Secondo il presidente Usa, Cuba si trova in una situazione estremamente difficile sul piano economico e sociale, con scarsità di risorse e gravi carenze di carburante e altri beni essenziali. Trump ha descritto l’isola come in “gravi problemi” e ha sottolineato che molte persone desiderano tornare a Cuba, ipotizzando che un coinvolgimento statunitense possa avere risvolti positivi per la popolazione e la comunità di esuli cubani negli Stati Uniti.

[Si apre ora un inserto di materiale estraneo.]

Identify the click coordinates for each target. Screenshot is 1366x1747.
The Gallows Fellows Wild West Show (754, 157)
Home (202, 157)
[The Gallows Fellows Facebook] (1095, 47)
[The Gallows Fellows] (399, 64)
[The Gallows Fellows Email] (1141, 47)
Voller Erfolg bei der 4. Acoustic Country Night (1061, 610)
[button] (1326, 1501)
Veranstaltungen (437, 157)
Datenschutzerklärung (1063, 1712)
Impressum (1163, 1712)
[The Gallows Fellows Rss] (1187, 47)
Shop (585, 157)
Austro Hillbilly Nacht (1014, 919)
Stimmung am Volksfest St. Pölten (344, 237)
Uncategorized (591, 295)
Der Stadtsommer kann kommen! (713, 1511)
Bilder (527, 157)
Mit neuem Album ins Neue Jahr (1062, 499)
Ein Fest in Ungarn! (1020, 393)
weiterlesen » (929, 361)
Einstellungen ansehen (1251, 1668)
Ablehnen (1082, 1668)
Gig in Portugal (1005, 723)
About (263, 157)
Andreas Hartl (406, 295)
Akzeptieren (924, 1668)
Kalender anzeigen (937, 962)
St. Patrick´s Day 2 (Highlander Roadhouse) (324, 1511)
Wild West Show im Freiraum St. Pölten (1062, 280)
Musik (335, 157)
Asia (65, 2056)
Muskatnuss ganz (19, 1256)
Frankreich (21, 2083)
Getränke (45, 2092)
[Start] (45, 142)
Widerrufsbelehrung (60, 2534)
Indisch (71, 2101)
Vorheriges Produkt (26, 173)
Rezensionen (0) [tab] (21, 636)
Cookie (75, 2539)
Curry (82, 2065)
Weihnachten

La proposta di Trump arriva nel contesto di una crisi energetica e umanitaria in corso sull’isola, aggravata dal blocco delle forniture di petrolio da parte del Venezuela dopo l’intervento degli Stati Uniti nel Paese alleato e da sanzioni successive che hanno colpito l’accesso al carburante. La mancanza di combustibile ha causato interruzioni prolungate dell’elettricità e difficoltà nelle attività quotidiane, oltre a forti pressioni su servizi essenziali.
L’uso dell’espressione “presa amichevole e controllata” ha sollevato interrogativi sulla natura di un’eventuale operazione e sulle implicazioni politico-strategiche di un maggior coinvolgimento di Washington nell’isola, ma finora non sono stati diffusi piani concreti o documenti ufficiali che definiscano il progetto.
Le dichiarazioni di Trump seguono un periodo di tensioni crescenti tra Stati Uniti e Cuba, caratterizzate da incidenti nelle acque territoriali cubane e da pressioni internazionali sulla situazione dei diritti umani nel Paese, mentre alcune organizzazioni internazionali hanno sottolineato il rischio di una crisi umanitaria legata alle restrizioni economiche e alla carenza di risorse.